### TASK ITEM
In the material below, the line holding "Given: Collapse the" and every line after it should be reproduced exactly, please, with pictures omitted.

### SUPPLIED INFORMATION
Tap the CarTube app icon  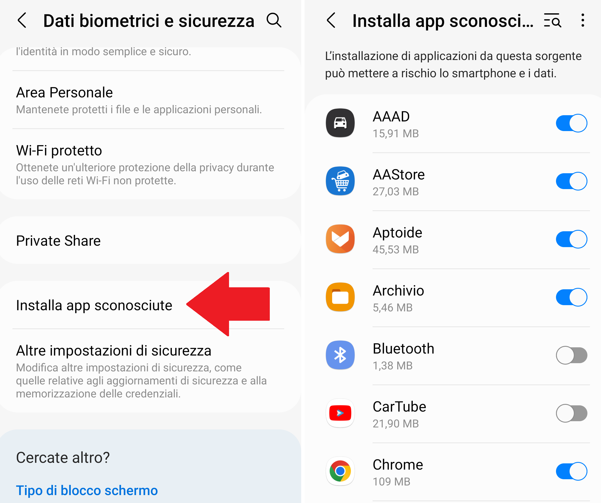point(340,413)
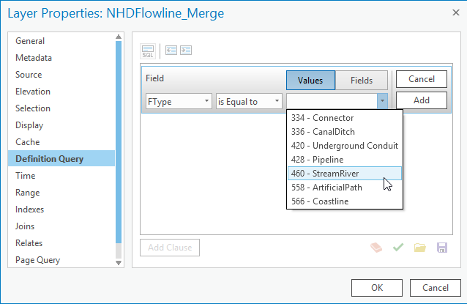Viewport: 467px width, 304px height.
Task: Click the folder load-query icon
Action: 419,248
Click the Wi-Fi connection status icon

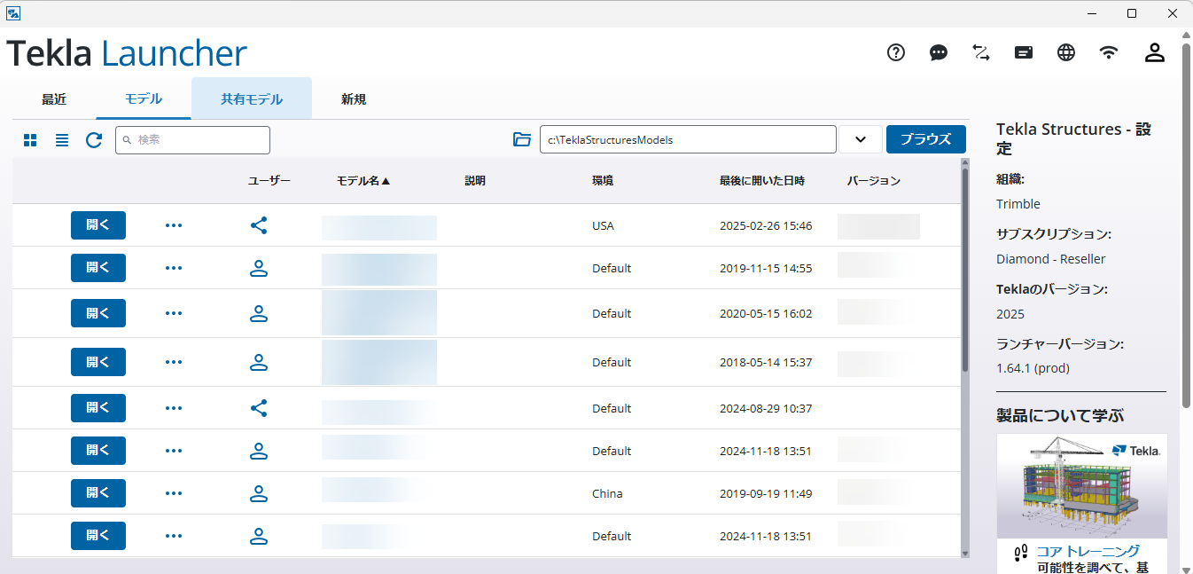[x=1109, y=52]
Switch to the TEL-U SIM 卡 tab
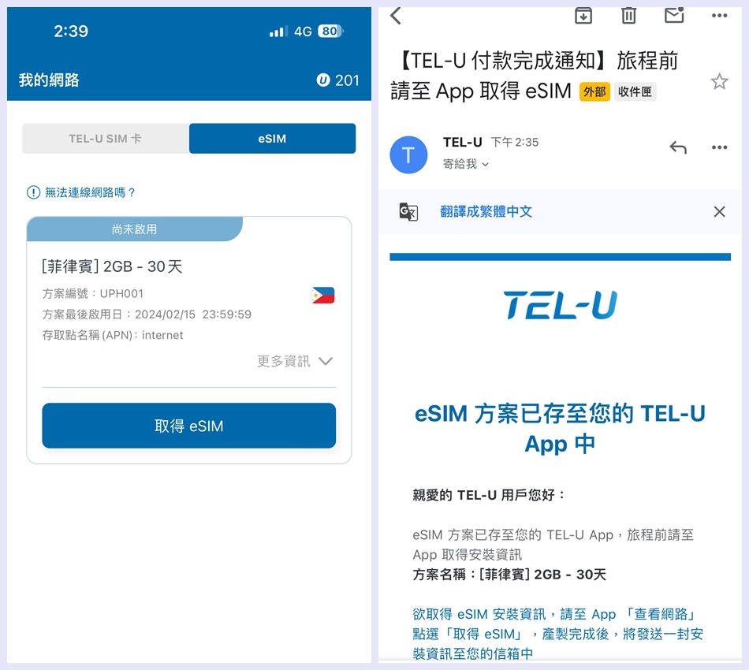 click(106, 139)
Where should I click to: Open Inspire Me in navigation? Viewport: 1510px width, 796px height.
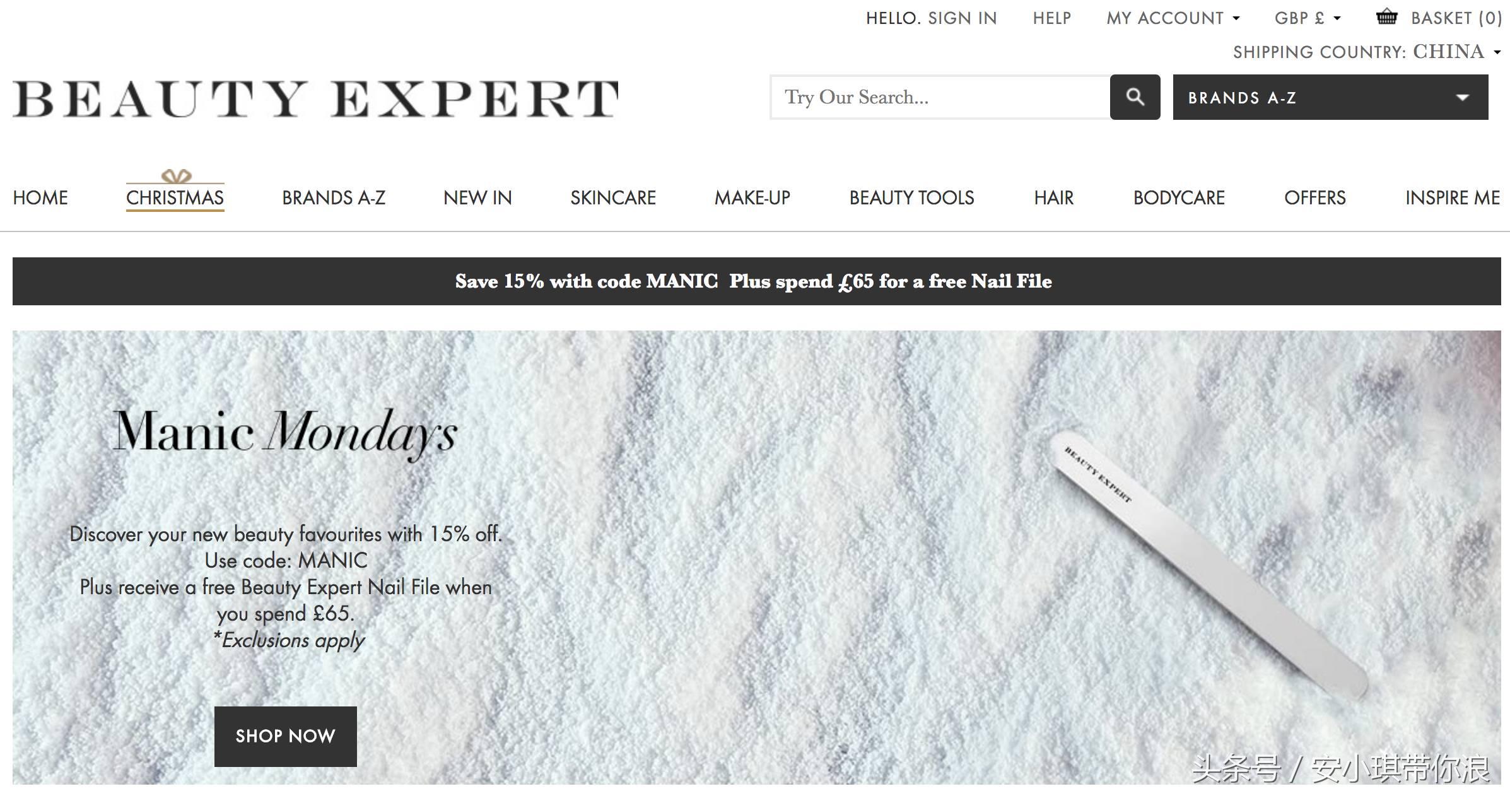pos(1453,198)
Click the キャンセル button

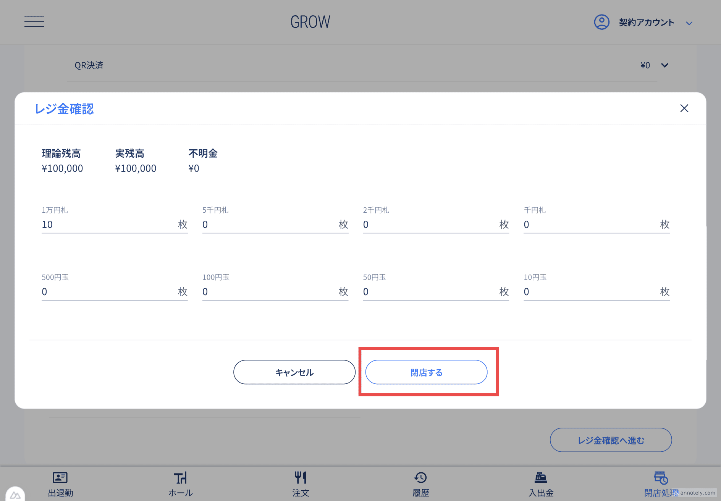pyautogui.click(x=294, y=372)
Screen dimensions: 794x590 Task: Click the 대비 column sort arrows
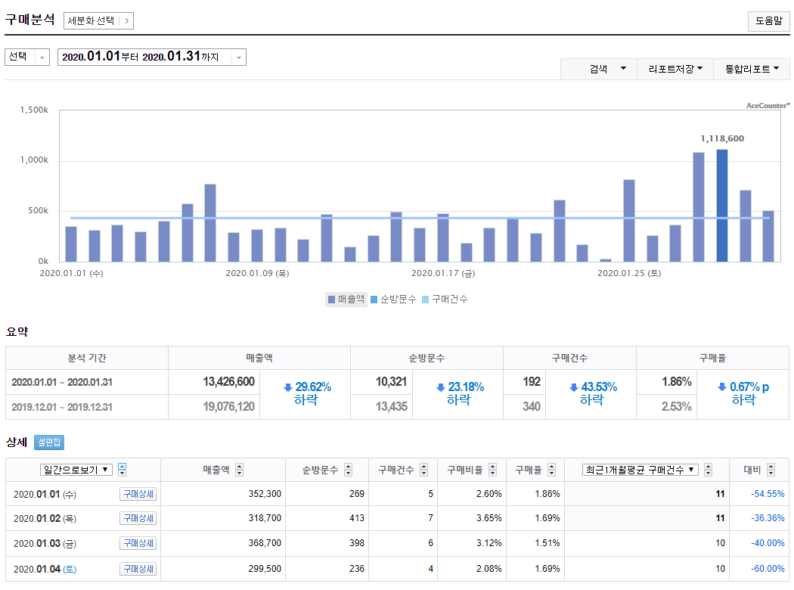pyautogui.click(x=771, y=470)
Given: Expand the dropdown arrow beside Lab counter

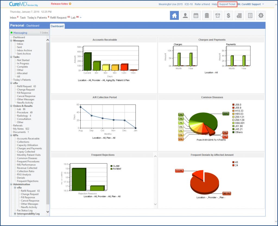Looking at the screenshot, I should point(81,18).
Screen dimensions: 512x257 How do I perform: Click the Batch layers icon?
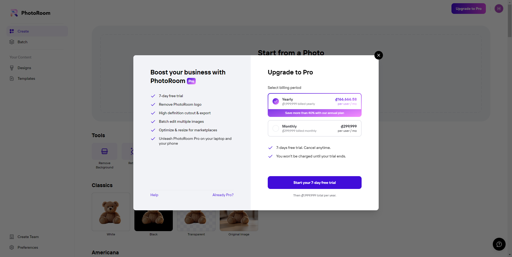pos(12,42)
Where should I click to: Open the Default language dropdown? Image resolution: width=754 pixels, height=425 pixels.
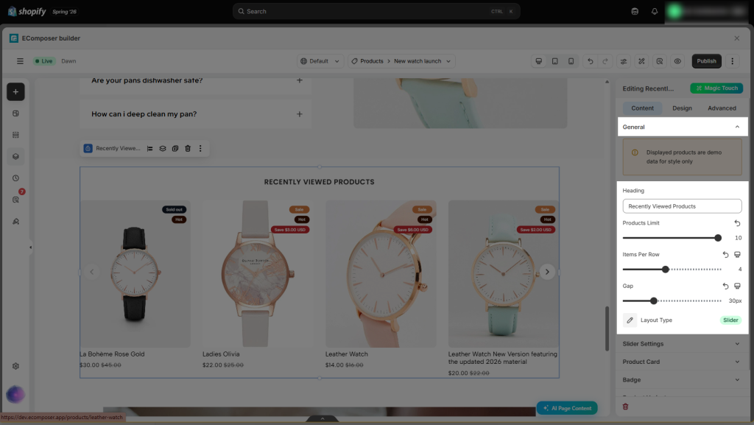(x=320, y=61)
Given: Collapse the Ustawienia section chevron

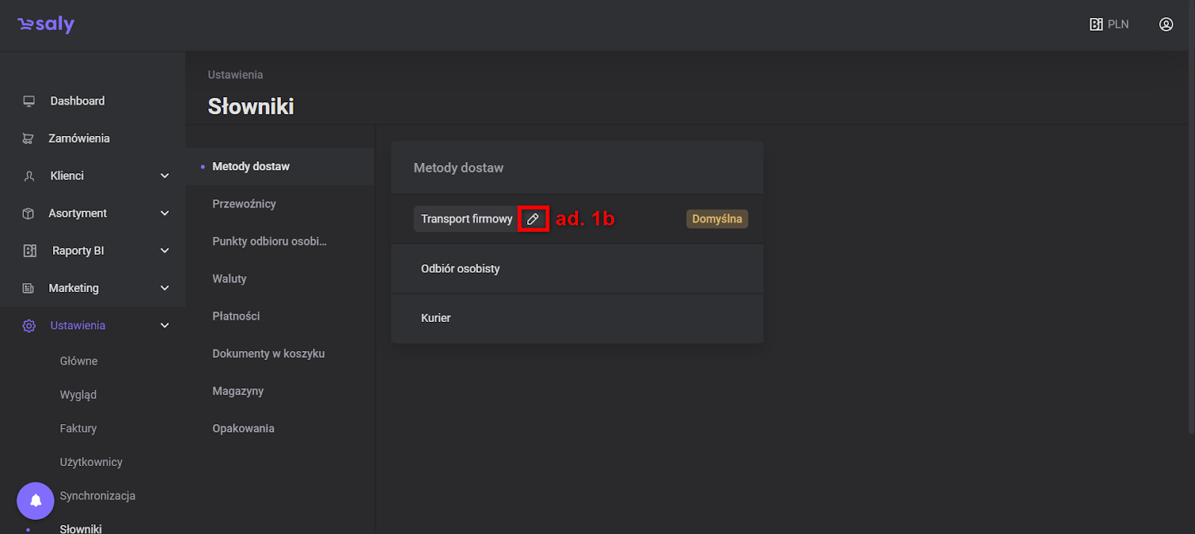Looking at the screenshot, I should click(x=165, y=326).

### RESPONSE BOX
Given: Collapse the Ustawienia section chevron

Looking at the screenshot, I should click(x=165, y=326).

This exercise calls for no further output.